> WHAT NEEDS TO BE DONE
Compute how many lines in the data below contain "will"; answer only with that number.

Items from a data source
━━━━━━━━
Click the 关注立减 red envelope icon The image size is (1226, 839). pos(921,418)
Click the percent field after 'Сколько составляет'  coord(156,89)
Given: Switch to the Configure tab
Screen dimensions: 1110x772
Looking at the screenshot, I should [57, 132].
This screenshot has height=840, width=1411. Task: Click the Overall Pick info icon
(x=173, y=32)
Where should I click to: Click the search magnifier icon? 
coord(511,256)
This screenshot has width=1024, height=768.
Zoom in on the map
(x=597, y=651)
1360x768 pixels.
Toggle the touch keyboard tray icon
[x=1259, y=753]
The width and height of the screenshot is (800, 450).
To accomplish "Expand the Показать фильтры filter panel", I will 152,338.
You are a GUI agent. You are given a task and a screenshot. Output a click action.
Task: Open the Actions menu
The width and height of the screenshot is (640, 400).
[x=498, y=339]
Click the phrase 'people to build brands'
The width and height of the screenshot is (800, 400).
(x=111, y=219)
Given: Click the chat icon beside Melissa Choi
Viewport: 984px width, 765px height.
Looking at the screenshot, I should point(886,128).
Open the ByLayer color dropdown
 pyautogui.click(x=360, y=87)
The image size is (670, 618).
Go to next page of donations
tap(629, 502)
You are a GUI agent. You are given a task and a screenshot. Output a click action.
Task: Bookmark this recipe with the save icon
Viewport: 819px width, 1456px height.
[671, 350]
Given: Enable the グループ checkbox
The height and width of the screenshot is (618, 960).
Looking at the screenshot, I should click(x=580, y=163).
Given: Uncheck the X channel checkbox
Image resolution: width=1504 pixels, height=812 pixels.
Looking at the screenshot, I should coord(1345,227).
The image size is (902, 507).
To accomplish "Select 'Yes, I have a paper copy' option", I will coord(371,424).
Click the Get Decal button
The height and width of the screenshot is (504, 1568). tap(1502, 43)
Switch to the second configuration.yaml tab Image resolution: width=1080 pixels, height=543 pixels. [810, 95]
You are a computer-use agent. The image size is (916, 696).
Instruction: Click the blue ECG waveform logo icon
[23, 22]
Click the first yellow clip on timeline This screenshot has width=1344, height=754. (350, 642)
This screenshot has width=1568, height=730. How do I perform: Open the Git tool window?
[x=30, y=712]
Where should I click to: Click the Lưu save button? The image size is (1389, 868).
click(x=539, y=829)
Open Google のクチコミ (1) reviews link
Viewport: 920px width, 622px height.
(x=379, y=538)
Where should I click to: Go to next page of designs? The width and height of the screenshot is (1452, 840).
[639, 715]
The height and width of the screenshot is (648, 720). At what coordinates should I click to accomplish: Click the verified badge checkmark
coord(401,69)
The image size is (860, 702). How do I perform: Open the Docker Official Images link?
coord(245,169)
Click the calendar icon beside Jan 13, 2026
━━━━━━━━
> OUTPUT OF THE EXERCISE
2